Thursday, May 29, 2008

Weeping may endure for the night but the joy...oh the joy...


We have all experienced either directly or indirectly the confusion and anger, indignation and downright outrage initiated by the actions that the Jefferson Parish School Board was forced to take as a consequence of the Dandridge consent decree. This morning I have been able to experience what I hope to be one of many exhilarating and enlightening conclusions to the stand many magnet and non-magnet parents have
taken for a fair and equitable decree over the last 3 months.

In the Gretna #2 auditorium a group of teachers, administrators and parents sat together to discuss how best to serve students who strive for excellence and whose parents and guardians expect no less. Much of the apprehension, rumor, insinuation and doubt associated with creating an equitable magnet system that would serve the needs of all children was laid to rest as teachers and administrators came to realize as one teacher put it, "we are more alike than different".

The Westbank and Eastbank of Jefferson Parish each have a responsibility to educate its children. In the meeting this morning we have come to realize that this task is better served through open lines of communication, openly sharing ideas and resources, open strategies for study skills and test preparation and open dialog between our administrators and parents.

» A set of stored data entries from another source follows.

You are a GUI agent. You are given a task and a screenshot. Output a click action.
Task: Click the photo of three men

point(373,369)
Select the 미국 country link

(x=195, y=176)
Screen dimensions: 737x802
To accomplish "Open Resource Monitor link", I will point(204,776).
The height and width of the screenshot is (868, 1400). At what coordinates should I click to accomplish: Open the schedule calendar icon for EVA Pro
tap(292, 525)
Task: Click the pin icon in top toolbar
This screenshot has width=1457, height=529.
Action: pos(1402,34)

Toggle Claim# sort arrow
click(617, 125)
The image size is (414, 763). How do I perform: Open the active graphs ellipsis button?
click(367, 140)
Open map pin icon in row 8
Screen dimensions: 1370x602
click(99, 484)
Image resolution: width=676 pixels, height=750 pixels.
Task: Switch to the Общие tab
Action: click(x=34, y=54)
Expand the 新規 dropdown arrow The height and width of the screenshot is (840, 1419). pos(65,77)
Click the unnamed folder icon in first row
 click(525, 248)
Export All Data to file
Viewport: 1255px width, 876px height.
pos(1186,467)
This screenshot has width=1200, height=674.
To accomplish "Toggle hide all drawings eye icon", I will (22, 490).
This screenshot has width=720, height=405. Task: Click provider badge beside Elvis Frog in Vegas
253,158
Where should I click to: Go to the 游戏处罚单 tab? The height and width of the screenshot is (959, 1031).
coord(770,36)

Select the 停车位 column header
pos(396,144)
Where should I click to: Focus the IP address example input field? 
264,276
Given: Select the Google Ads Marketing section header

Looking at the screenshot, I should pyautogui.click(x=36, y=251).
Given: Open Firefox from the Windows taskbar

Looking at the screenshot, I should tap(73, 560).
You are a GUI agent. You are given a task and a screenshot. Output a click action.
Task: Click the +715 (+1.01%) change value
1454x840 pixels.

Textbooks and literature, conferences and seminars, web-links, across curriculum development and parental involvement were among the topics discussed and considered essential to improving student instruction, comprehension and performance at both Metairie Academy and Gretna #2. These topics have always been the charge of these instructors and part of the magnet programs but this morning they potentially have become greater strengths in a system that should set the standard for all of Jefferson Parish schools and their curriculum development.

The challenge still remains for our justice system to see that our children are best serve by an educational system that remains competitive, sharing triumphs and tribulations, reaching goals and setting records while acting in a unitary, desegregated, open and cooperative fashion. This most certainly serves the spirit and letter of the decree without creating a segregated, bipartite, bimodal or duel school system that using the river as the excuse would create.

...joy had certainly come this May 29th, 2008 morning!